3.      Sola Gratia (Hanya Anugrah)
Dalam imannya, manusia sudah dapat merasa dibenarkan oleh Allah karena rahmat-Nya semata-mata. Berkenaan dengan cara berpikir ajaran tersebut, selanjutnya tidak dibutuhkan lagi perantara manusia dengan Allah, misalnya: peran dan fungsi imam yang menuntut ajaran Gereja Katolik supaya dapat menyalurkan rahmat pengampunan dosa dari Allah kepada manusia. Luther yakin bahwa setiap individu beriman berhadapan langsung dengan Allah sendiri dan secara pribadi bertanggungjawab kepada-Nya.

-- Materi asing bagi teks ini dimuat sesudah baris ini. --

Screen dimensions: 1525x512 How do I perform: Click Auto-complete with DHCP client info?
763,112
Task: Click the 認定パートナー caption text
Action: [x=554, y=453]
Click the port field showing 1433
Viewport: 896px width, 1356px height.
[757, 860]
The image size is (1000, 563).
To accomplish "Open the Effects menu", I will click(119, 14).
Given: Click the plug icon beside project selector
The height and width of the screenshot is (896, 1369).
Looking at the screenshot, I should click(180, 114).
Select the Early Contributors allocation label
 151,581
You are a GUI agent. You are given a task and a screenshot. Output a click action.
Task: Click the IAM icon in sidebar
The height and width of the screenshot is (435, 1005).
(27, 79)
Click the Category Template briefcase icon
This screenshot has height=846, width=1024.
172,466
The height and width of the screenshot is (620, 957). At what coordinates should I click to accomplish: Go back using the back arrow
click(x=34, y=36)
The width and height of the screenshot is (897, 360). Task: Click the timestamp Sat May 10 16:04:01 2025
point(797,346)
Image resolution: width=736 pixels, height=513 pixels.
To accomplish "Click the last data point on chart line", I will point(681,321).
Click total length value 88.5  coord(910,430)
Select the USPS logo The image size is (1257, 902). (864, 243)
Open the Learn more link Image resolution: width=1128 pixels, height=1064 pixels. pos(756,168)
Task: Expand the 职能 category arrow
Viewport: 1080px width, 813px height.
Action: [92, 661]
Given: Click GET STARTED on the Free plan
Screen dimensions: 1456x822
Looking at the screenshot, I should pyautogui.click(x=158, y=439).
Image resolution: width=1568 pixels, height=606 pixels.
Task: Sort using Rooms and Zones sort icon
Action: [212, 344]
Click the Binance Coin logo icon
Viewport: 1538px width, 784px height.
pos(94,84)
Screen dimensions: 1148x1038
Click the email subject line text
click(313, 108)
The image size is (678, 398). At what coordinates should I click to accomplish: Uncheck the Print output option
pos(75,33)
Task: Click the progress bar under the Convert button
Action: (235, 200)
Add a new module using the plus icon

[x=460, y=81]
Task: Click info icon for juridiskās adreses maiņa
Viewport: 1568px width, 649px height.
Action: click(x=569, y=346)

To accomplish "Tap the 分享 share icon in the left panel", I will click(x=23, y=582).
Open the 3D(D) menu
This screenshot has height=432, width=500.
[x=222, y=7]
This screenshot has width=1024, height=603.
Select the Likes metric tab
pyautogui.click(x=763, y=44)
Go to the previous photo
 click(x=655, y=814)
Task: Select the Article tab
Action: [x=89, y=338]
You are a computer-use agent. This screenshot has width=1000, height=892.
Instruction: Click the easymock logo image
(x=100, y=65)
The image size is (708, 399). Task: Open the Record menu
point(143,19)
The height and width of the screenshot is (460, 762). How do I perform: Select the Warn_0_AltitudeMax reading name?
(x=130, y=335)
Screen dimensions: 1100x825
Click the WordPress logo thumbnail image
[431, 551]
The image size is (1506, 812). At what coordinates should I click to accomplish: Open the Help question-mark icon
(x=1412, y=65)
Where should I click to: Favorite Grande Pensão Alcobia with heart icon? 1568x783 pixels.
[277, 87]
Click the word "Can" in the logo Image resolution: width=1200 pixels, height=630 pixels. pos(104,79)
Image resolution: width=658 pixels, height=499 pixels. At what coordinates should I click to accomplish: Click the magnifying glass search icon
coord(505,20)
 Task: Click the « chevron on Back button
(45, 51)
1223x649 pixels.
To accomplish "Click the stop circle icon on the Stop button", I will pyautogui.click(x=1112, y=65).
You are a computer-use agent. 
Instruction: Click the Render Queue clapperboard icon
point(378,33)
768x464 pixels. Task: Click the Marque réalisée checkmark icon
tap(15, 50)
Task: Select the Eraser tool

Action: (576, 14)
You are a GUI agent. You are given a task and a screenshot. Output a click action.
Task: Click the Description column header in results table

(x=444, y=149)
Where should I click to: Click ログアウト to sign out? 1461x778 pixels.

Pada akhir abad pertengahan sampai awal zaman renaissance, peran dan kredibilitas para klerus semakin menurun. Kesucian Gereja Katolik ternoda oleh kebobrokan yang dilakukan oleh para klerus pada waktu itu, terutama praktek komersialisasi indulgensi. Itulah yang mendorong Luther menolak Gereja yang hierarkis seperti yang diperlihatkan oleh Gereja Katolik Roma.
 Perlawanan Luther ditunjukkan melalui pemasangan surat pernyataan sikapnya yang berisi 95 dalil di pintu masuk Gereja biara di kota Wittenberg, Jerman pada tanggal 31 Oktober 1517. Dalam surat itu, Luther mengecam praktek Gereja Katolik yang memperdagangkan surat pengampunan dosa dengan tujuan untuk mendapatkan uang bagi pembangunan berbagai proyek gerejawi, misalnya: pembangunan gereja-gereja megah, termasuk Gereja Basilika St. Petrus di Vatikan. Situasi yang terjadi pada waktu itu ialah banyak orang sederhana percaya bahwa dengan membeli surat itu, mereka akan memperoleh keselamatan karena dosa-dosa mereka telah terampuni. Hal itu berarti keselamatan manusia merupakan hasil prestasi manusia itu sendiri dan bukan lantaran rahmat Allah.
Kekecewaan Luther terhadap para klerus tersebut menjadi dasar pemikirannya bahwa manusia beriman tidak membutuhkan mediasi insani.